*WHAT TO PRODUCE*
Can you revise the records, starting at the line containing "543x461 pixels." and ending at the end of the records, so that "Expand" becomes "Collapse" and nothing else changes? Leave the pictures out of your answer.

— Start EXERCISE INPUT —

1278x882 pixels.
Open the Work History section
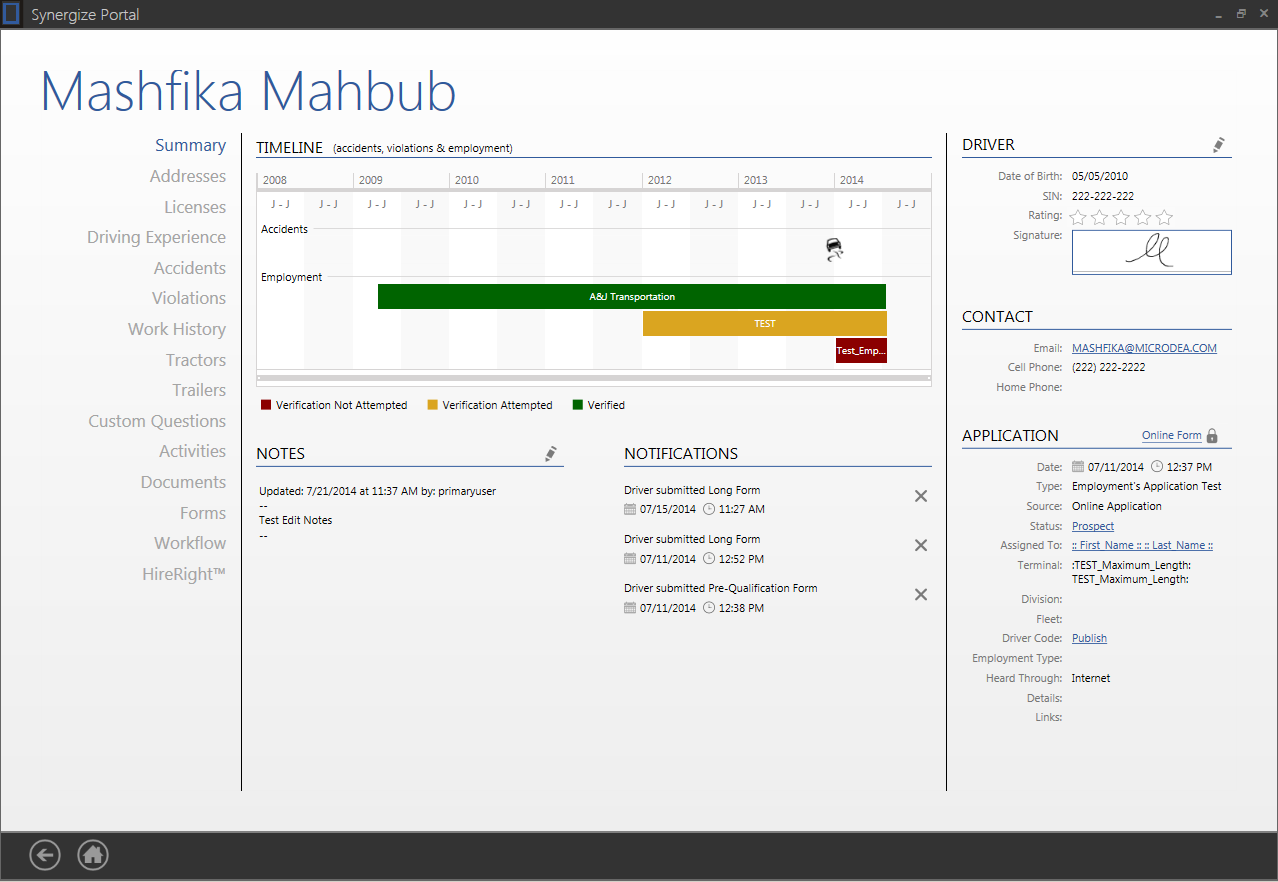click(x=176, y=329)
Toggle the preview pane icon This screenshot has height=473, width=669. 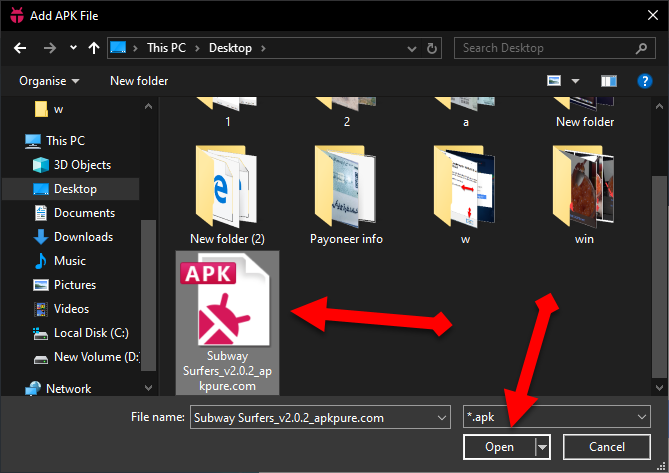608,81
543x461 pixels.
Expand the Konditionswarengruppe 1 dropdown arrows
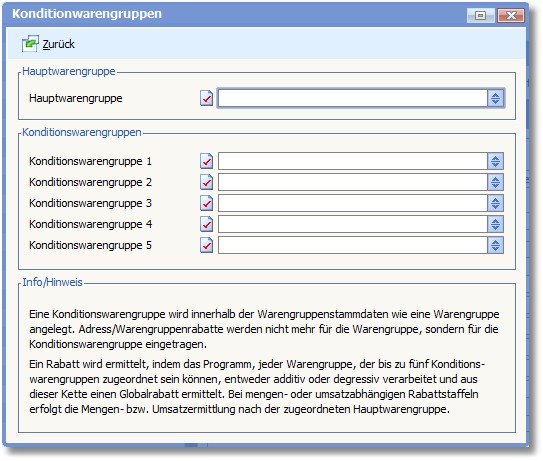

— End EXERCISE INPUT —

*CORRECT OUTPUT*
543x461 pixels.
Collapse the Konditionswarengruppe 1 dropdown arrows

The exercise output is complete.